Roasting in general makes food more appetising. It dehydrates food, concentrating flavours, and it adds texture by generating an exterior crust with a tender interior. Maillard reactions also generate lovely caramel flavours.

I personally find caramel a bit boring; it’s the reason dishes cooked in a slow cooker often end up tasting the same. My rule of thumb is cook until cooked and where vegies are concerned, cooked to me often means burnt around the edges — that lovely char adds bitterness, complexity and additional texture.

Roast vegie salad

When I worked at a weird little offshoot of Latrobe University in Melbourne CBD, I used to walk with my friend and colleague Nat to a nearby resto that served salads for lunch made from vegies roasted in their wood-fired oven, and I’ve been a salad person ever since.

You want a mix of hard and soft vegies, like carrots and zucchini, to create a pleasing textural contrast. That means roasting the hard vegies for 20-30 mins before adding the soft ones, and you can also chop the soft vegies in larger chunks, because they will shrink as they dehydrate in the oven/on the barbie.

Here’s a roast veg salad I made for a recent dinner with friends in Tassie. Too simple — just carrot, parsnip, zucchini, and red onion, served over a thick schmear of tahini mixed with Greek yoghurt and microplaned garlic, lemon juice, and finely chopped carrot fronds for a pleasing bitter note.

Transforming a roast

For the same meal, I added baby truss tomatoes, still on the vine, to the roasting pan about an hour before the lamb was cooked. They burst in the fierce heat and let go their liquid, turning a dry roast into more of a daube — my favourite way to roast lamb. In the last ten minutes, I added pearl cous-cous to the pan to soak up all the lamb-y, tomatoey pan juices.

Roast your brassica!

If you’ve ever eaten pan-seared or oven-roasted brussel sprouts, you already know that brassica — the mustard plant whose variants include broccoli, kale, cabbage, cauliflower and brussel sprouts — loves to be roasted.

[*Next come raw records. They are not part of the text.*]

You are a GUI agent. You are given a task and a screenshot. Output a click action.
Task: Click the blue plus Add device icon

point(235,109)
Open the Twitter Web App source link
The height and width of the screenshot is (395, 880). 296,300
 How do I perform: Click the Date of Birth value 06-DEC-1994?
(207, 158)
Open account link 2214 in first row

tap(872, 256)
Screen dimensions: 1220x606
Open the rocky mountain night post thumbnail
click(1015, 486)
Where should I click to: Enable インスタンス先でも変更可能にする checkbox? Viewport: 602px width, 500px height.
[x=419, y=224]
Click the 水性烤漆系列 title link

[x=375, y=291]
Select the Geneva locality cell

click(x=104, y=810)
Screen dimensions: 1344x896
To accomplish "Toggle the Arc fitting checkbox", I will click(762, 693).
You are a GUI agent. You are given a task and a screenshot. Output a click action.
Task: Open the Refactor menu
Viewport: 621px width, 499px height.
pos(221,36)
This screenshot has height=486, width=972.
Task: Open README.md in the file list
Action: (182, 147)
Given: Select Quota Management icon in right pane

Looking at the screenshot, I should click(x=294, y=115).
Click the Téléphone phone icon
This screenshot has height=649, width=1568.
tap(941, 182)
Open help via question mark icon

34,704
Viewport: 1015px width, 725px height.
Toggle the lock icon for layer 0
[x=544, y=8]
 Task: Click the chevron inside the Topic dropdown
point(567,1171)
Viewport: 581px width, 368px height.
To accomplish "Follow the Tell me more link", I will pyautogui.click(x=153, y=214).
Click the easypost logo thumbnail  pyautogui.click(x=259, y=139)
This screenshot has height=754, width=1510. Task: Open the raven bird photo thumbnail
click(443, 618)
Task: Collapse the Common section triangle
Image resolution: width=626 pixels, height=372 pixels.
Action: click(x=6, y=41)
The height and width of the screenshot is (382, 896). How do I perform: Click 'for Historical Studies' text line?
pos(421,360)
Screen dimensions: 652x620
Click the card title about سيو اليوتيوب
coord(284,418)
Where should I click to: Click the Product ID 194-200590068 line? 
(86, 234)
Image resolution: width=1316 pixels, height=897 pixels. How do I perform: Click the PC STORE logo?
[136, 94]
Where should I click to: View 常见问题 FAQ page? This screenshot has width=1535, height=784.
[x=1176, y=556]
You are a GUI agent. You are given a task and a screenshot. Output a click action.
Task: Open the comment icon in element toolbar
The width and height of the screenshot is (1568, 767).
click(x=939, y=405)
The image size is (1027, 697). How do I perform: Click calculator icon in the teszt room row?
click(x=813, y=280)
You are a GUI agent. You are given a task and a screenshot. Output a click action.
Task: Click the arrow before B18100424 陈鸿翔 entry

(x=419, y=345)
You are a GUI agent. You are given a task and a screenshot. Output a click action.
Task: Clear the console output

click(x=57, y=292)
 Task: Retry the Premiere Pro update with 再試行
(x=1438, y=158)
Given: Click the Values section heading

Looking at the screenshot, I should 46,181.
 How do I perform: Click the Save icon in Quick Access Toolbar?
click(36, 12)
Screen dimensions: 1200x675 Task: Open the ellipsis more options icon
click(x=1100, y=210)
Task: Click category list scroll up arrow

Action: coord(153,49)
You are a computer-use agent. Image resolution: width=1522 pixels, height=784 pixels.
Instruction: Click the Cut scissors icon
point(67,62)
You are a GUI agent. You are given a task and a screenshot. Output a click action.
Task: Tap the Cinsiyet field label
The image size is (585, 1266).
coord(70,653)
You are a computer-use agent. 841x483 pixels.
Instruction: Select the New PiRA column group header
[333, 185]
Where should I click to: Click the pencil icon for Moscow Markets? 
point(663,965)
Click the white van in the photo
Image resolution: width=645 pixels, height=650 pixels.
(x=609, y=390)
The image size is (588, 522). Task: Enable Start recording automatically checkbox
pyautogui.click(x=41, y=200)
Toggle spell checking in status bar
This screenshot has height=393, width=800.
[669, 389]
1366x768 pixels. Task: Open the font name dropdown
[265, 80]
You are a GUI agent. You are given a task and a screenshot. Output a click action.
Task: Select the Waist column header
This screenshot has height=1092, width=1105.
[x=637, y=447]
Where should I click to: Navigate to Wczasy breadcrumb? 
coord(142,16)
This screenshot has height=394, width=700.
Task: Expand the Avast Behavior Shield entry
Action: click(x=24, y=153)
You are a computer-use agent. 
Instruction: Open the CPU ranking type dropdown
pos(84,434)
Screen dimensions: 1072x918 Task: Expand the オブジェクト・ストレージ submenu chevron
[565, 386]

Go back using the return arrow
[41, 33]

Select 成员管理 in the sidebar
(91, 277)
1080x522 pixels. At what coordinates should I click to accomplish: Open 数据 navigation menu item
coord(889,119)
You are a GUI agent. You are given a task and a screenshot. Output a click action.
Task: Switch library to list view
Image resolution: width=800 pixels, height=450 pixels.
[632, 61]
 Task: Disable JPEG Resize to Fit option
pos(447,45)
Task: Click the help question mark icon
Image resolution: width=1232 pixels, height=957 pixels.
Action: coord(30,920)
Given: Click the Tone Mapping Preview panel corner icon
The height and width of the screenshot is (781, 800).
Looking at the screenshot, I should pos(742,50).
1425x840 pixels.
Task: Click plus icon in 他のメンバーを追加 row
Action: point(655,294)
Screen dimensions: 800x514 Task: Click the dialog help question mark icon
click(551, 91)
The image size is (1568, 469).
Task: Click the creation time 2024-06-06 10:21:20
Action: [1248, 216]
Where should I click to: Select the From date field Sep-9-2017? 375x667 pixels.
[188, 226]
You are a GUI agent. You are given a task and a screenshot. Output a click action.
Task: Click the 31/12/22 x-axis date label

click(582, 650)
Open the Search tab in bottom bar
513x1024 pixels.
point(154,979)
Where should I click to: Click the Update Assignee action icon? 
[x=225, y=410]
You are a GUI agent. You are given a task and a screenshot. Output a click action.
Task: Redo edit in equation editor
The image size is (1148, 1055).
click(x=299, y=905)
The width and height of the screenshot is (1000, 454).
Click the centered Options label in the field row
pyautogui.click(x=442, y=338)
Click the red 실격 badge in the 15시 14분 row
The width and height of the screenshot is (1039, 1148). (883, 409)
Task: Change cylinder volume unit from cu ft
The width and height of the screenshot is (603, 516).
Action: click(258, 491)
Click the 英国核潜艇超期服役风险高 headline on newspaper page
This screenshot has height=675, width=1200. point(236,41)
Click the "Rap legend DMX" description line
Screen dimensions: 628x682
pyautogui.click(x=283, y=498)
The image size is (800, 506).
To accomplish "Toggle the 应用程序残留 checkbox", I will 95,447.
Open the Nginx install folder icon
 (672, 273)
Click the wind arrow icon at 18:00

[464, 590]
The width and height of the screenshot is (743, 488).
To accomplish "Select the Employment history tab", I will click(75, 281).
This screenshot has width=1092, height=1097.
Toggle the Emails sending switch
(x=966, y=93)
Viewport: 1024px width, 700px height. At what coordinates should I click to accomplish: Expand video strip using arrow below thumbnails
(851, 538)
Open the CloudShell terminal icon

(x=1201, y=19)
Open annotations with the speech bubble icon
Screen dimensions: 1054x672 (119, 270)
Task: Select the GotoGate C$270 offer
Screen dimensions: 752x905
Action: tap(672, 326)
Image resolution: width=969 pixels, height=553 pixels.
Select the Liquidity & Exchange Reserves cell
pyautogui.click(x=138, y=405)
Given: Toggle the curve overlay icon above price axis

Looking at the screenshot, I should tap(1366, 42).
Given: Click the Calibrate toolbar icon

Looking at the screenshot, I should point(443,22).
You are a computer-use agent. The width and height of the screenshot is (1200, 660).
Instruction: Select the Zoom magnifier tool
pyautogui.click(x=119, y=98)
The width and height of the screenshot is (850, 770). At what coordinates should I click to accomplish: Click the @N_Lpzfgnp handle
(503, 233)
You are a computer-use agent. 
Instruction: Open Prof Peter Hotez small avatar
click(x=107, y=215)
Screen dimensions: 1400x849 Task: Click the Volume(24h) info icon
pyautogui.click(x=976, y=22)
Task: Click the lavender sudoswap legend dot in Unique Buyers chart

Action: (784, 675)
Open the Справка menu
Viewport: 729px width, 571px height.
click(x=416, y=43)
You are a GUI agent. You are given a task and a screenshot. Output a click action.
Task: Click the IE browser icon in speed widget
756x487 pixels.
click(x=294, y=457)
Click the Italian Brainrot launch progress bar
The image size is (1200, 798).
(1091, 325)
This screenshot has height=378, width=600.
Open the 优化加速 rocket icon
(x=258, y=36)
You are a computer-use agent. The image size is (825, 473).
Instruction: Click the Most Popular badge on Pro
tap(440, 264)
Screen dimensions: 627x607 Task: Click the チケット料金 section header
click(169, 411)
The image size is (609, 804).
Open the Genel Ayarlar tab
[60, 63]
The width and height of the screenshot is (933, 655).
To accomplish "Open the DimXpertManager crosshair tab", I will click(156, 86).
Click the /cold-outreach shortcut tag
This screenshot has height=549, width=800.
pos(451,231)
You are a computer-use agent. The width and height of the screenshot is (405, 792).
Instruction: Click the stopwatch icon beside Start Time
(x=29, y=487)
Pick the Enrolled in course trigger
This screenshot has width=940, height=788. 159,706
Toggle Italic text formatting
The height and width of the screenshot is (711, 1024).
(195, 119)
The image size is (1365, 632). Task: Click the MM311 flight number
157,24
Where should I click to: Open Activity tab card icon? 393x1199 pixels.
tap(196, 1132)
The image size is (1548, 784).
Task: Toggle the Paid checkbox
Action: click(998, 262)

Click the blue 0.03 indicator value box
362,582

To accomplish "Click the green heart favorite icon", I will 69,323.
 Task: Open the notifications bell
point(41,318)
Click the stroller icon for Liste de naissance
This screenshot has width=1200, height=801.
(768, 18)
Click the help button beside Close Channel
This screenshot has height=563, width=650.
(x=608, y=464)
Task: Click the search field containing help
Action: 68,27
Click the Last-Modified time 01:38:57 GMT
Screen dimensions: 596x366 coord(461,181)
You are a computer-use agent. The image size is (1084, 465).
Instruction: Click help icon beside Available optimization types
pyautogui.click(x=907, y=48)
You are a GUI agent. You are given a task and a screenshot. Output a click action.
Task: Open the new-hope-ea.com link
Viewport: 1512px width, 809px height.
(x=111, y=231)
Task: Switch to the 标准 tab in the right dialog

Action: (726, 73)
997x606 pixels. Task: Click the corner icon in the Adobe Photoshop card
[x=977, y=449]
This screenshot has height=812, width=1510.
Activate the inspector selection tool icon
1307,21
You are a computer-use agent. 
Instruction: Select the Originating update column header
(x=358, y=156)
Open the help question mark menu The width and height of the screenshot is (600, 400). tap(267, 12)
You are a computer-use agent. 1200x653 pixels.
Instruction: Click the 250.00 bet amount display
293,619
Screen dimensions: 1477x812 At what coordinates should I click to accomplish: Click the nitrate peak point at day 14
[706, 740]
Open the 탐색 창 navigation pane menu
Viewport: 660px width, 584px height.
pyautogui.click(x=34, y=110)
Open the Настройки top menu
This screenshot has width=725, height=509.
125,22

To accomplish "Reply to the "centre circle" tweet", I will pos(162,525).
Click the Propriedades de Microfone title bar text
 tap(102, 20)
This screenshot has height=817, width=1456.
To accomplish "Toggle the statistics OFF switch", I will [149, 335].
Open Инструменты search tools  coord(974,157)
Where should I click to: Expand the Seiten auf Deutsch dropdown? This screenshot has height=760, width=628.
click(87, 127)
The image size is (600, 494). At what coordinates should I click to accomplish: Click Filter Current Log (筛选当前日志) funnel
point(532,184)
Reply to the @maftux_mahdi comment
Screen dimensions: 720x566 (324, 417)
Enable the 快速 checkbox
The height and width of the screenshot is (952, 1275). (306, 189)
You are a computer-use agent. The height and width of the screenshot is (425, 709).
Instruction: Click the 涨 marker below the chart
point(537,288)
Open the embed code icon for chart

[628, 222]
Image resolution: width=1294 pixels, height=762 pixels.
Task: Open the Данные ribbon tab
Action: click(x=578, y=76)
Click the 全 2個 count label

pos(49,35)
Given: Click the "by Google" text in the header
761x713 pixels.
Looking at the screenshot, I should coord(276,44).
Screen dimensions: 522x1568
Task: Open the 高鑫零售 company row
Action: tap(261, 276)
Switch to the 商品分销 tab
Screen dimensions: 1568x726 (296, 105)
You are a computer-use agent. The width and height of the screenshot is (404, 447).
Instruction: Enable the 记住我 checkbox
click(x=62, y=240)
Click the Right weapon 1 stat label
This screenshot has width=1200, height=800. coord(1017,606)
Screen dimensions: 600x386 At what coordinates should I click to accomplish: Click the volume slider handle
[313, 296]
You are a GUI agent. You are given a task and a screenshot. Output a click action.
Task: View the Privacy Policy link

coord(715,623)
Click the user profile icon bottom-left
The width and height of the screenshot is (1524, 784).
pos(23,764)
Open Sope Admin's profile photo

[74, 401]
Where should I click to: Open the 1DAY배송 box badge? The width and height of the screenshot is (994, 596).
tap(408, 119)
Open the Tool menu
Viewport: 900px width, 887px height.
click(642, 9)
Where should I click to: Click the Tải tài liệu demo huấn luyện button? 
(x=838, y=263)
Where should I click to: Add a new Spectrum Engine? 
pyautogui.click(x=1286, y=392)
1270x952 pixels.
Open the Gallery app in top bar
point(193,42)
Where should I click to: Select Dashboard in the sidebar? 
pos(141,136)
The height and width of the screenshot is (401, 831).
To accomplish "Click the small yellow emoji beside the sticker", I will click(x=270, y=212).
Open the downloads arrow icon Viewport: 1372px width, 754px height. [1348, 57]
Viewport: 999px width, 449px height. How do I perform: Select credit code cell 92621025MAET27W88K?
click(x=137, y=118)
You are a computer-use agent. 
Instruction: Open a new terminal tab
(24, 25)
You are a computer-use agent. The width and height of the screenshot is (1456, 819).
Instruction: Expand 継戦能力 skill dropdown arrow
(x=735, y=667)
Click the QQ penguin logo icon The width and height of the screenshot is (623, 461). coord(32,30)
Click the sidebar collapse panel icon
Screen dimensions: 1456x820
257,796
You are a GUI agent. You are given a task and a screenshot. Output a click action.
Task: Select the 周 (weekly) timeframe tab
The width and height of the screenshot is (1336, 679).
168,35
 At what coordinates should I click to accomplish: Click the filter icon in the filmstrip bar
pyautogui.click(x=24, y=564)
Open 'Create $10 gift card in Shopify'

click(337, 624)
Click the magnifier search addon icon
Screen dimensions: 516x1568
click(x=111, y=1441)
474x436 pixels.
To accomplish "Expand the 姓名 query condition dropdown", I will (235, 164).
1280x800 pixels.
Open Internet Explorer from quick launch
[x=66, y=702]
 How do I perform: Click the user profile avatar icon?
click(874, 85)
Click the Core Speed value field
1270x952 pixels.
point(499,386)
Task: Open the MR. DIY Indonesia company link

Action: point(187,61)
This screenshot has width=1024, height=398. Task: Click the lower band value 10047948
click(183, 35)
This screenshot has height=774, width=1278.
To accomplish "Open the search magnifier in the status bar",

I am a huge fan of Deb Perel from Smitten Kitchen and also Justine Doiron and their genius came together in this recipe for a roast cauliflower and cabbage salad. Now hold up a second, I hear you thinking, those are not charismatic vegetables. They go soggy and unpleasant at the drop of a hat!

This is where roasting comes in — it dries them out and gives them those delicious charred edges. Deb reassures her readers it will taste good rather than burnt. This is the ‘trust me’ aspect of roasting your damn vegies.

I’m extending the salad by adding oven-roasted chickpeas that I have roasted with a coating of harissa paste rather than serving the harissa on the side.

This is how the key ingredients look before I roast them. Pallid all round.

The after pics show how far you can push them without any unpleasant burnt flavours:

As you can see they shrink down a lot. I’m cat-sitting at a friend’s place right now, but at home, I own a bunch of cheap baking sheets, so I can roast three trays of vegies at a time. Just lay down baking paper on each tray to make clean-up easier and keep in mind the top-most tray will cook faster.

Give it a go

Fold up some teatowels or bust out your oven mitts, dial up your oven as hot as it will go, and your tastebuds will thank me.